Completed (recently archived or in tracks/)

  • Track: Unused Scripts Cleanup [checkpoint: 46ce3cd] Link: ./tracks/unused_scripts_cleanup_20260607/, Spec: ./tracks/unused_scripts_cleanup_20260607/spec.md, Plan: ./tracks/unused_scripts_cleanup_20260607/plan.md Goal: Remove 30 confirmed-unused one-off scripts from scripts/ (56 → 26 files, 54% reduction). 5 atomic per-category commits; no new CI gate; follow-up unused_scripts_audit_20260607 recorded. All non-GUI test batches still pass; 2 audit scripts (main_thread_imports, weak_types) report no new violations.

  • Track: License & CVE Audit (Dependency Compliance) [checkpoint: a7ab994f] Link: ./tracks/license_cve_audit_20260607/, Spec: ./tracks/license_cve_audit_20260607/spec.md, Plan: ./tracks/license_cve_audit_20260607/plan.md Goal: Build scripts/audit_license_cve.py — single audit script that checks third-party deps (pyproject.toml + uv.lock transitive) for license compliance + known CVEs + version-pinning + SPDX source-headers. Tilde-pin all deps, delete requirements.txt, regenerate uv.lock (gitignored per project policy), add --strict mode + baseline file (CI gate). Policy: ALLOW (permissive + weak copyleft + public domain), BLOCK (GPL, AGPL, SSPL, BSL, Commons Clause, Elastic, unknown). Track is scope-limited to third-party deps; the project's own LICENSE and SPDX headers are explicitly OUT of scope (the user reserves all rights to the repo). 28 unit + integration tests passing; --strict mode wired as CI gate; baseline file committed at scripts/audit_license_cve.baseline.json. 4 atomic commits: audit script + initial report, tilde-pin + lock regen + delete requirements.txt, --strict + baseline, tracks.md update.


Notes

Archive link convention: ./archive/... paths in this file resolve to conductor/archive/... (this file is at conductor/tracks.md). The 71 archive links in this file are all valid as of 2026-06-08.

Status legend:

  • [ ] not started
  • [~] in progress
  • [x] completed (track may still be in tracks/ or may have been moved to archive/)
  • ~~**...**~~ struck-through (renamed/replaced/superseded)
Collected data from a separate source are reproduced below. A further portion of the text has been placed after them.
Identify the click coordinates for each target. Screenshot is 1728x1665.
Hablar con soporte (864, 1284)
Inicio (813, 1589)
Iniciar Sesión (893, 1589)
Naming convention: Each track's spec.md and plan.md (where present) follow the project's standard format: spec.md for design intent (the "why"), plan.md for executable tasks (the "how"). See conductor/tracks/data_oriented_error_handling_20260606/ for the canonical example.
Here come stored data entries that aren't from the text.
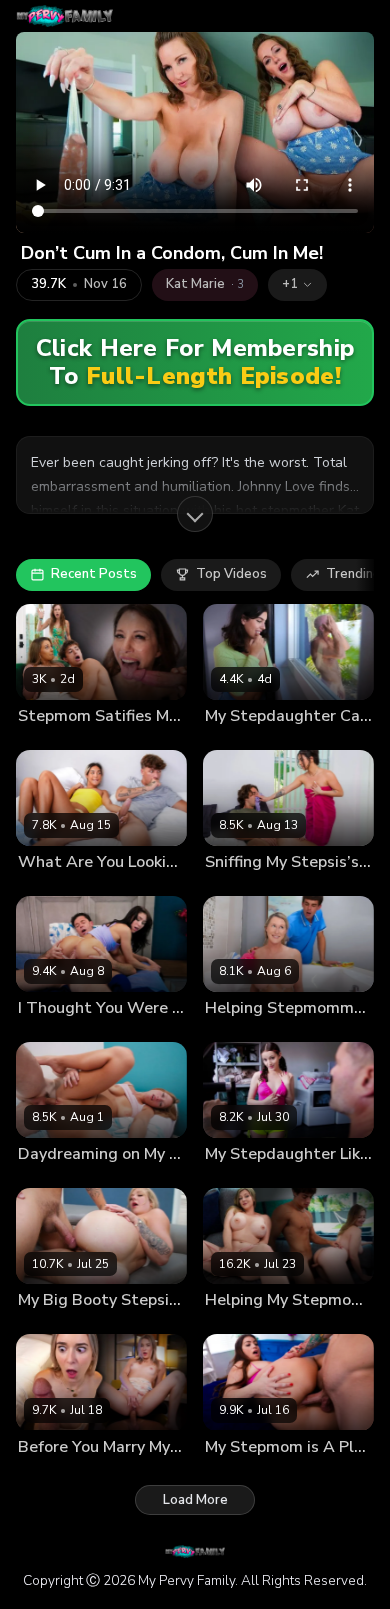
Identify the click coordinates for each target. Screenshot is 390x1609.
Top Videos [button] (231, 574)
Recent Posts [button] (94, 574)
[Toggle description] (195, 514)
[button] (297, 285)
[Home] (64, 16)
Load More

Editing this file: When you mark a track as [x] and move its folder to archive/, also move it to the appropriate Archived sub-section. When you start a new track, create the folder under tracks/ first, then add the entry to the Active Tracks table at the top. The git-blame sort order (0a, 0b, 0c...) is no longer used; this file is now organized by phase + dependency.